Session begins in
June 25, 06:00 PM GMT
Estimate
15,000 - 20,000 USD
Bid
11,000 USD
Lot Details
Description
Terentius Afer, Publius. Terentius. Venice: Heirs of Aldo Manuzio & Andrea Torresano, November 1517
[Bound with:] Pontano, Giovanni Gioviano. De prudentia. Florence: Filippo I Giunta, August 1508
[And:] Gaurico, Pomponio. De sculptura. [Florence: Filippo I Giunta, 8 January 1504]

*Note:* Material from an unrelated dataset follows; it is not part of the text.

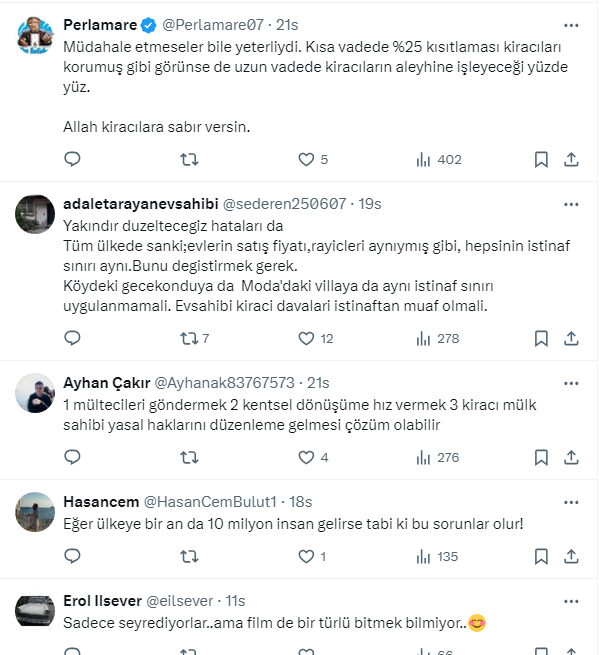Viewport: 605px width, 655px height.
Task: Open more options on Erol Ilsever's tweet
Action: point(571,601)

Three works in one volume, including the rare first Aldine edition (of a total of 17 Aldine editions, up to 1594) of the plays of Terence. This is the first Aldine to contain a preface by Gian Francesco Torresano, son of Andrea, which heralds the start of his management of the workshop. The preface is addressed to Jean Grolier.

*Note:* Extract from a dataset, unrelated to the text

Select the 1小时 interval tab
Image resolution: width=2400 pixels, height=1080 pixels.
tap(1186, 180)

Gauricio’s De Sculptura, the first printed work on the figurative arts, contains the earliest printed description of perspective: his humanist dialogue on sculpture includes a brief mention of a technique of perspective, though without any illustration to help explain how it works. The dialogue is between Raffaelle Regio and Niccolo Leonico Tomeo, both professors at Padua (the latter was also an art collector), and is mostly based on classical references to sculpture, but also mentions contemporary artists (including the first appearance of Michelangelo’s name in print). Gaurico himself was experimenting with bronze casting at this time and the conversation takes place in his workshop.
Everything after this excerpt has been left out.